Bir kez daha hatırlatmak farz oldu. HDP’li vekiller iktidarın, iktidarın uzantılarının, rantın, ahbaplığın yahut “adamcılığın” gölgesine bile değmeden, içine hapsedildiğimiz karanlıktan çıkışın tek yolu olarak görüldükleri için son derece bilinçli ve politik bir kitle tarafından seçildiler. Kadın vekiller ise buna çoklu kimliklerini, direnişlerini ve HDP’yi kadın partisine dönüştüren varoluş biçimlerini eklediler. Bürokrasinin erkek egemen sınırlarında siyaset yapmayı dayatan sistemi bozarak siyaset dışına itilenlerin; kadınların, gençlerin, inanç gruplarının, halkın temsilciliğini üstlendiler.

Zaten kadınların siyasetin her kademesinde bu sorumluluğa uygun bir gelişim ve seyir içinde olmaları başından beri Kürt siyasetine yön verebilmelerinin de asıl dayanağıydı. Bunu da geldikleri coğrafyadan o coğrafyaya özgü gerçeklerden bağımsız yürütmediler. Savaş ve çatışma ortamı Kürt coğrafyasında yaşasın ya da yaşamasın bu ülkedeki herkesi bir şekilde etkilerken halkın içinden çıkmış vekillerin bu etkiden bağımsız olabileceğini düşünmek, bunu karşı propaganda haline getirmek siyaset yapamamaktan, yönetememektendi.

Mevcut sistem yerli ve milli duygularıyla erkekliğini meşrulaştırmaya çalışsa da Semra ve parçası olduğu Kürt kadın hareketi buna bir an olsun aman vermedi. Çünkü bu hikâye en başından beri bir gönül hikayesi değil savaşın hikâyesiydi. Savaşın içinde kadın olmanın, kadın kalabilmenin hikayesiydi.
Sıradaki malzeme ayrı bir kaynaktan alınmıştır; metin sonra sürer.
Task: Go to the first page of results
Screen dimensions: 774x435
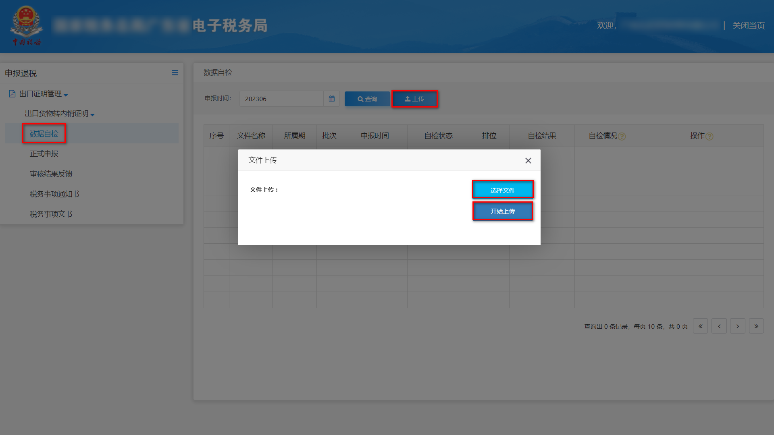Action: (700, 326)
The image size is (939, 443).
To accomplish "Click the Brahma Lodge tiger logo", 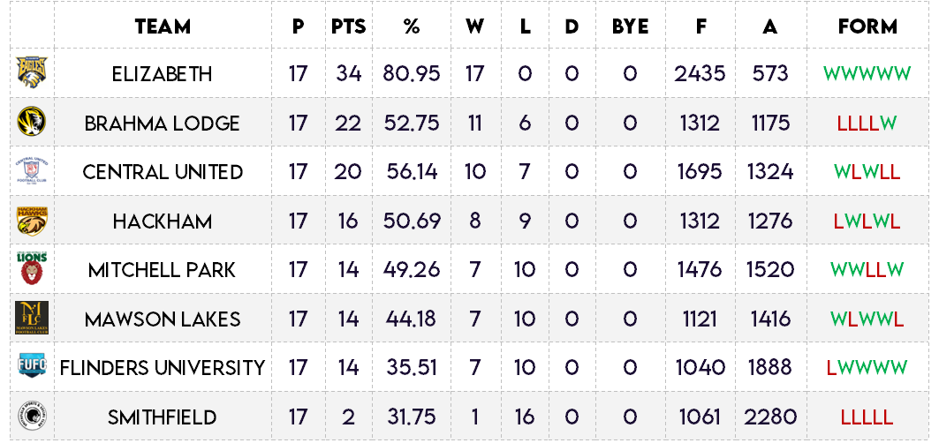I will point(32,122).
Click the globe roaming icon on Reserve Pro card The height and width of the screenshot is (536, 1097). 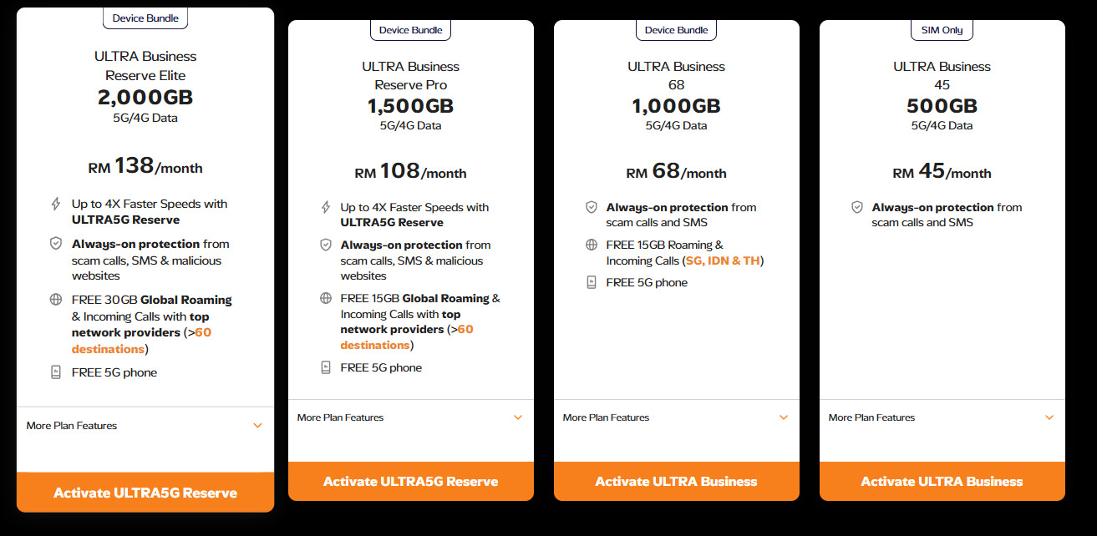(x=326, y=298)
Üstelik bu coğrafyada kime dokunulsa benzeriyle karşılaşılacak türden. Ama Semra kadındı, haliyle savaşın temsilcileri failliği örtbas etmenin en bilindik yolunu seçtiler; ırkçılığı, onun bel kemiği olan cinsiyetçilikle kışkırttılar.
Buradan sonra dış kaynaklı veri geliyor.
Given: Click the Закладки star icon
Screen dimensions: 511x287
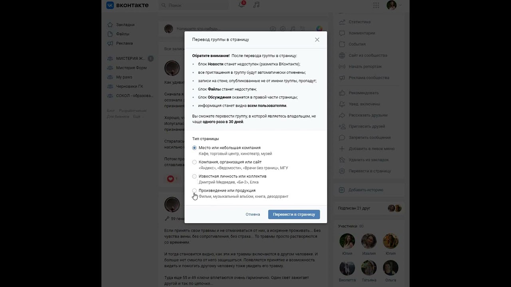Looking at the screenshot, I should (x=110, y=25).
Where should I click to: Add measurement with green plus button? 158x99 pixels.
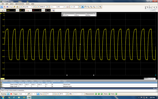tap(96, 94)
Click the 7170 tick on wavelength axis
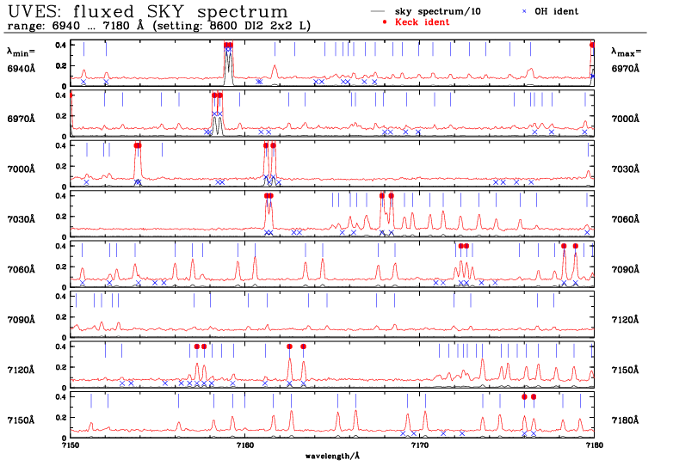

Savaşların bugünle, bu hükümetle başlamadığını elbette biliyoruz. Ama insanlar babalarını, annelerini, kardeşlerini, sevdiklerini, evlerini, yurtlarını savaş politikaları bugün hâlâ sürdürüldüğü için yitirmeye devam ediyor. Zaten mücadele de bugün başlamadı. Sömürgecilerin, iktidarların, tecavüzcülerin başlattığı ve gencecik insanların, kadınların, çocukların, doğanın katledildiği savaşlara karşı dünyanın bambaşka yerlerinde bambaşka mücadeleler hep yeşerdi. Bu yüzden iktidarların yakaladık, bitirdik, düşürdük, yendik naraları asla gerçeği yansıtmadı, direniş kültürü hiç beklemedikleri bir anda devreye girdi ve direnenler varlığını korudu.
Yine öyle olacak.

Kolay değil, kayıplarına rağmen nefret etmek yerine demokratik siyasete emek vermek, böyle bir siyaseti üretmek ve sorumluluk almak çelik gibi bir bünye ve sahici bir ahlak istiyor. HDP’nin, HDP’lilerin, HDP’li vekillerin, HDP’li kadın vekillerin tuttuğu yol da bu bünye ve ahlak üzerine yükseliyor. Veda ve kayıplarla dolu bu tarihi tersine çevirmek, kadın-erkek eşitsizliğini, kadınların özgürlüğü önündeki engelleri aşabilmek, kadınların, Kürtlerin statü kazanmasının mücadelesini vermek ve diğer tüm toplumsal sorunları da kadın bakış açısıyla, demokratik siyaset içinde çözebilmek, varsa yoksa bunları savunmak bir de bunu mecliste yapmaya girişmek tüm ezberleri bozuyor.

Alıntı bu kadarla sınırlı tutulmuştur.